An ideal measure of flux variability *in vivo* would compile flux values from individual wild-type cells. Unfortunately, no such single-cell resolution dataset is currently available. Instead, we examined flux variability at the population level under two sources of genetic perturbation. The Tomita data set includes 31 fluxes measured in chemostat cultures of 24 deletion mutants for enzymes in central carbon processing [25]. Viable glycolysis and pentose phosphate pathway deletion mutants often exhibit substantially revised flux profiles and test the limits of metabolic plasticity. The Sauer data set measures 24 central carbon fluxes in 91 transcription factor deletion mutants [37]. These regulatory disruptions globally alter flux profiles while leaving the enzymatic network intact.
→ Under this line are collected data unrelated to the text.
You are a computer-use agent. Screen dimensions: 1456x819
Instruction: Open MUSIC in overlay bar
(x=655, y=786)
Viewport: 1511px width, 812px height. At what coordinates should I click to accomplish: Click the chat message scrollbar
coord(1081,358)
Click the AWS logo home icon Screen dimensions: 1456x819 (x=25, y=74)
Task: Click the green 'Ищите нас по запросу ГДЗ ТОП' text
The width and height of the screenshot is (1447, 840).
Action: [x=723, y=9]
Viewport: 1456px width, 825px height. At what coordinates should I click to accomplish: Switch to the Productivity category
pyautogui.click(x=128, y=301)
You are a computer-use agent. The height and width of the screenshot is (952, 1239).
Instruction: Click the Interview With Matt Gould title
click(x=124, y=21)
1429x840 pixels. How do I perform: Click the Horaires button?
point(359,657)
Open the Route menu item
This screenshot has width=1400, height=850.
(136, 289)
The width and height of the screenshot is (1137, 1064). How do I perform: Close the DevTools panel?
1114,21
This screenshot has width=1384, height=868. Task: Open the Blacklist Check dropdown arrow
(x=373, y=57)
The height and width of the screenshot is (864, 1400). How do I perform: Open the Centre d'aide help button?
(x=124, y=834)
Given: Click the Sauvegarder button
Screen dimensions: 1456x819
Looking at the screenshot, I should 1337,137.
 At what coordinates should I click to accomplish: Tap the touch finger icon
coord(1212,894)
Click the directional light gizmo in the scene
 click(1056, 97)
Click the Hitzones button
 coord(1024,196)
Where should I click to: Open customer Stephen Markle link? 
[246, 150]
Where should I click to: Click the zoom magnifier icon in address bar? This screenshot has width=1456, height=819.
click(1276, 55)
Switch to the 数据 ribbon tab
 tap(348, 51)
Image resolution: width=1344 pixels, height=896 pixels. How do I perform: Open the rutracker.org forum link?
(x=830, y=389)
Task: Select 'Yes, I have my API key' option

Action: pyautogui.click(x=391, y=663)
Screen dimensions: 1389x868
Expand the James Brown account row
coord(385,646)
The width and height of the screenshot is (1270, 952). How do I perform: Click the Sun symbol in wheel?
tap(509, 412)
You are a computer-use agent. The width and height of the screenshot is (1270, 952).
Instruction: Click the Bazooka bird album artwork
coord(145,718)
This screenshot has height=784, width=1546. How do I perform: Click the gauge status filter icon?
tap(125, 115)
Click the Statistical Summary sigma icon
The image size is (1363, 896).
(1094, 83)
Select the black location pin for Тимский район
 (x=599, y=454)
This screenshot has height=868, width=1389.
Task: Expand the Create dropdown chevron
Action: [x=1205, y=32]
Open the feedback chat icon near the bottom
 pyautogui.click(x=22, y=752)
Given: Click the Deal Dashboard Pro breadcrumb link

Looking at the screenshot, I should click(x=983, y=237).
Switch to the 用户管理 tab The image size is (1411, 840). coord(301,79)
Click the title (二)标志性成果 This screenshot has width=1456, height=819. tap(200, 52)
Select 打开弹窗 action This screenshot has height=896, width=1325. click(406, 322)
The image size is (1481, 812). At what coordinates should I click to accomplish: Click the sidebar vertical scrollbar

We reasoned that these data sets together would allow us to characterize the tendency of individual fluxes to vary under perturbation.

Figure 7 compares our measures of theoretical and observed variation. For each flux in our data set, we compared the coefficient of variation (CV) derived from computational Monte Carlo sampling (Figure 7A) to the CV from published measurements (Figure 7B). Measured variability in both data sets was well matched by theoretical variability within the degenerate optimal region (Figure 7CD). The Sauer flux measurements produced a rank correlation of 0.72 (p-value: 6.7·10-5). For the Tomita data, Spearman's ρ was 0.87, (p-value: 5.6·10-9). Exact values for the estimated and measured variability of each flux are reported in Additional file 4: Table S2. The observed correlation between predicted degeneracy and measured variation supports a model in which metabolism may adopt many possible flux configurations without compromising growth rate.